Using data from interviews and medical exams of 7,127 employed Latinos, researchers from the University of Chicago looked for health-related associations between the participants and the metals, solvents and pesticides they came in contact with or worked near. The researchers note in the study that Latino workers were selected because they are the fastest-growing minority group in the United States, make up a significant portion of the labor force exposed to hazardous chemicals, and – particularly those who are foreign-born – may be especially vulnerable because of low socioeconomic status and language barriers.
The researchers were looking for signs of increased incidence of metabolic syndrome, a group of factors – including high blood pressure – that raise a person’s risk of cardiovascular disease. They found that 27 percent of participants had three of the five symptoms of metabolic syndrome: abdominal obesity, high triglycerides, low high-density lipoprotein cholesterol, high blood pressure and high glucose.

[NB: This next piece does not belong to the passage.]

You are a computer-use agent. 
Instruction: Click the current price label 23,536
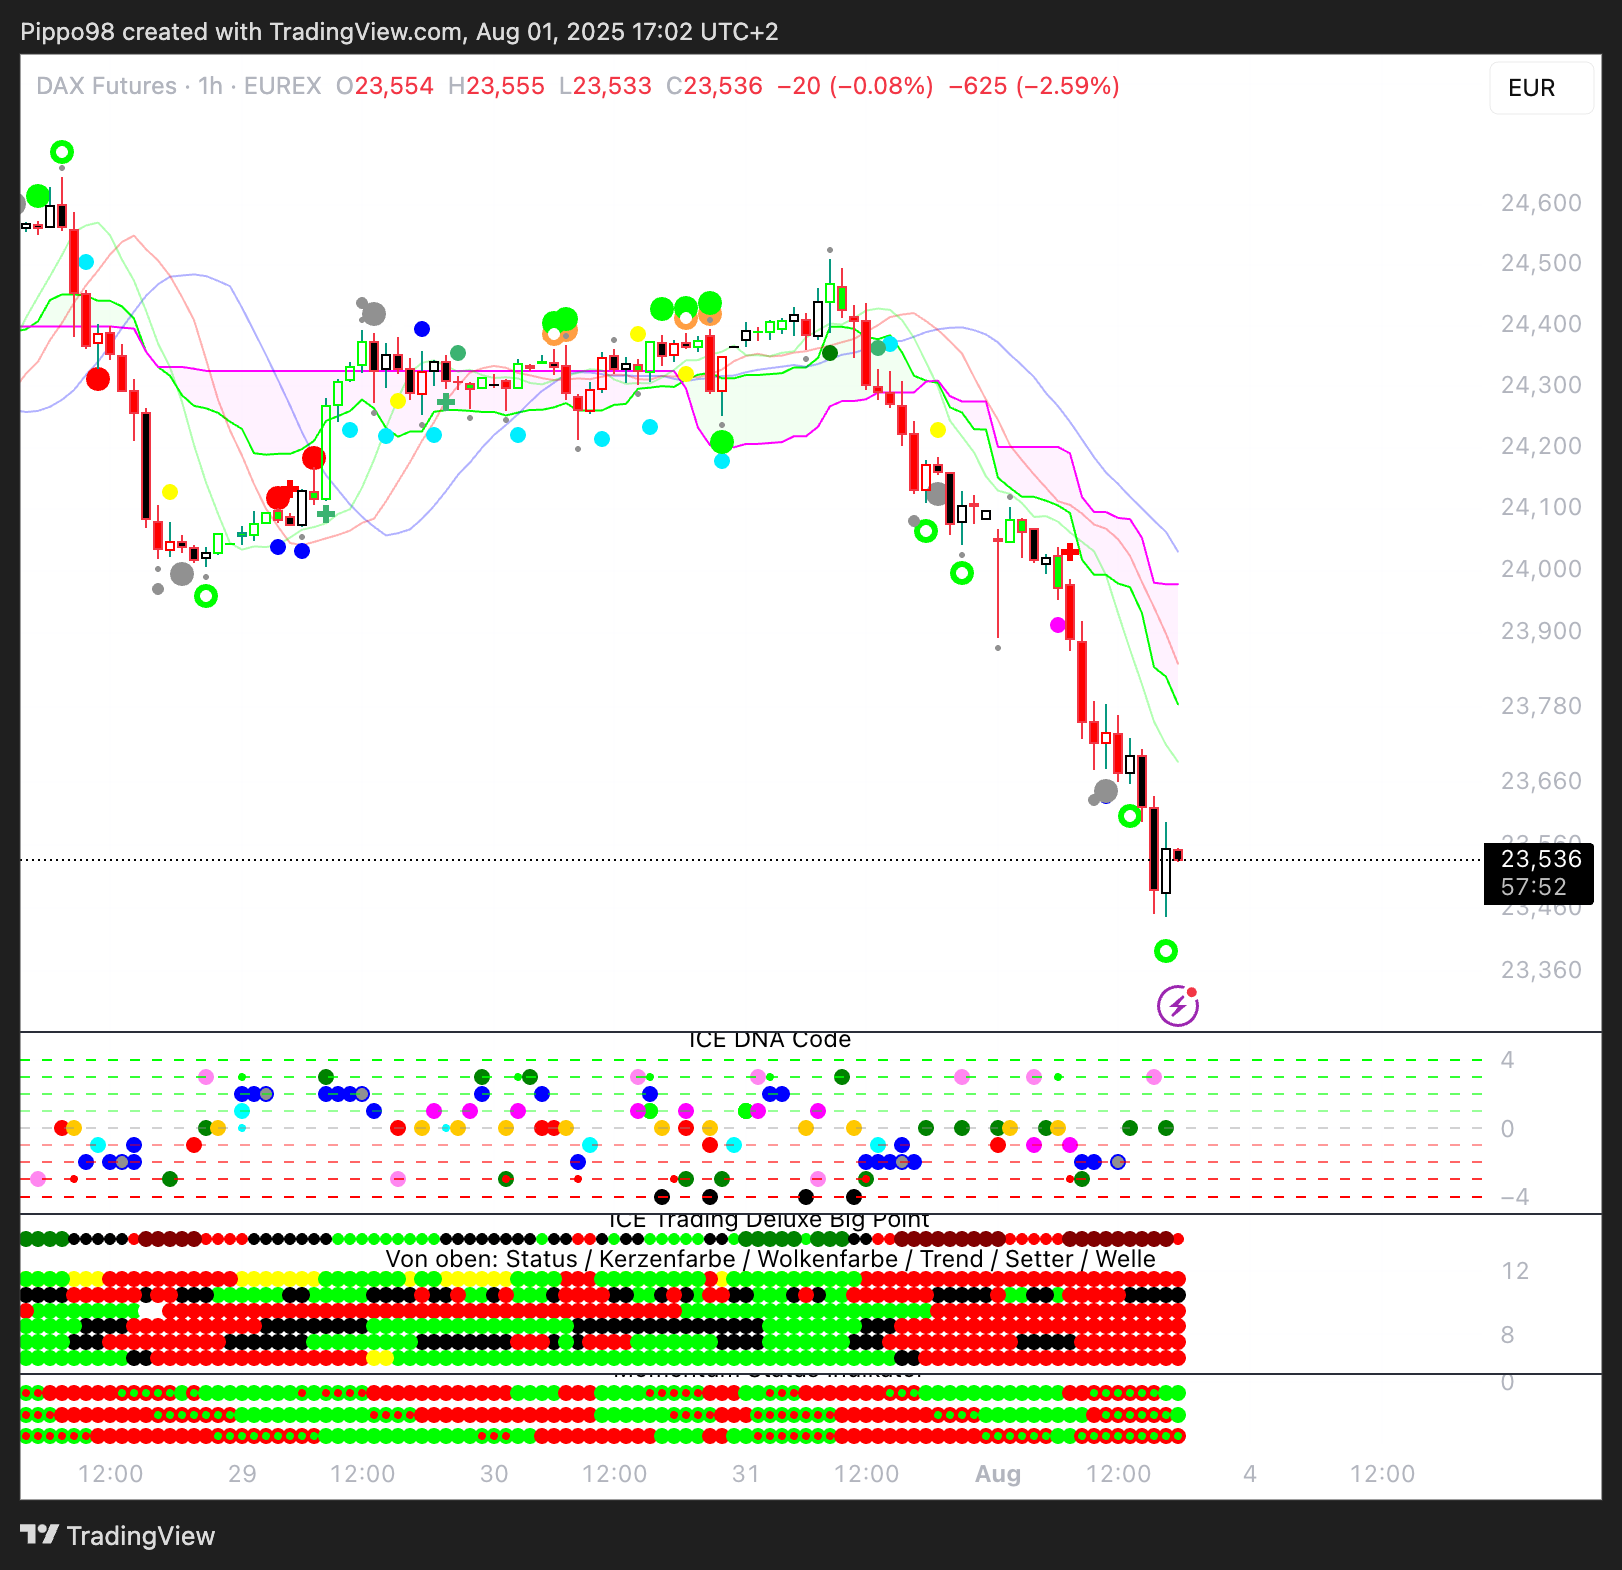pyautogui.click(x=1540, y=860)
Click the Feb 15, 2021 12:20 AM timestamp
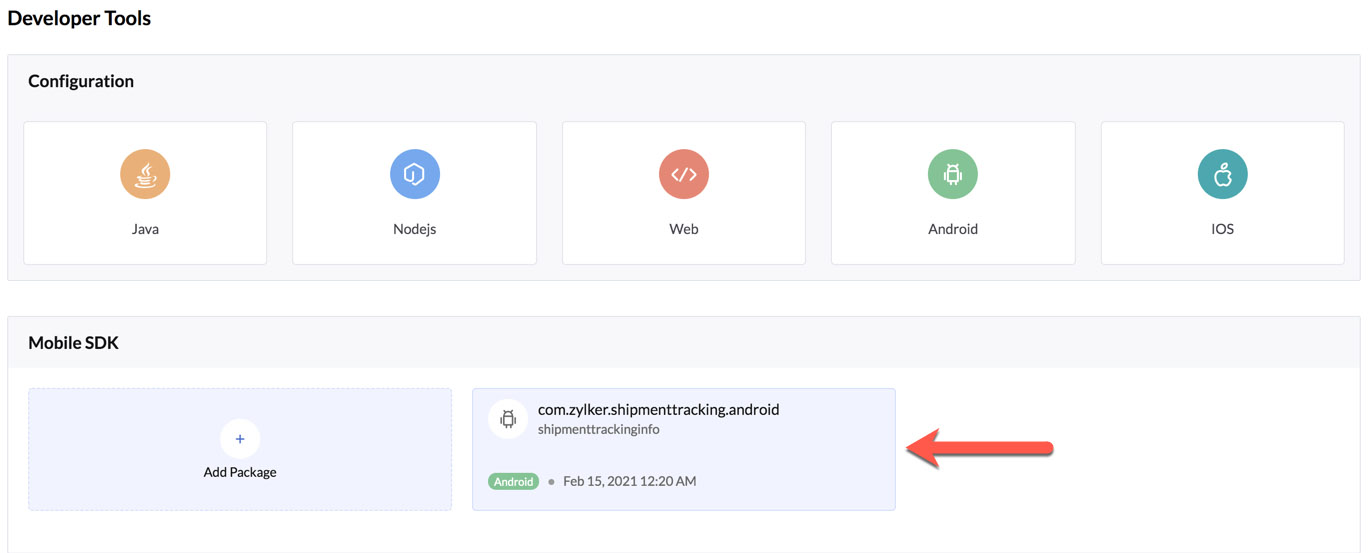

Study results showed that of the nearly 6 percent of participants who reported being exposed to organic solvents at work, 32 percent had high blood pressure. Solvent exposure was unrelated to the other metabolic syndrome risk factors, and researchers found no link between metabolic syndrome and occupational exposure to metals or pesticides.
Although the study focused on one ethnic group and more research is needed, “the findings suggest that solvents ‘may be important risk factors for high blood pressure among American workers,’” the study abstract states.
The study was published in the November issue of the Journal of Occupational and Environmental Medicine.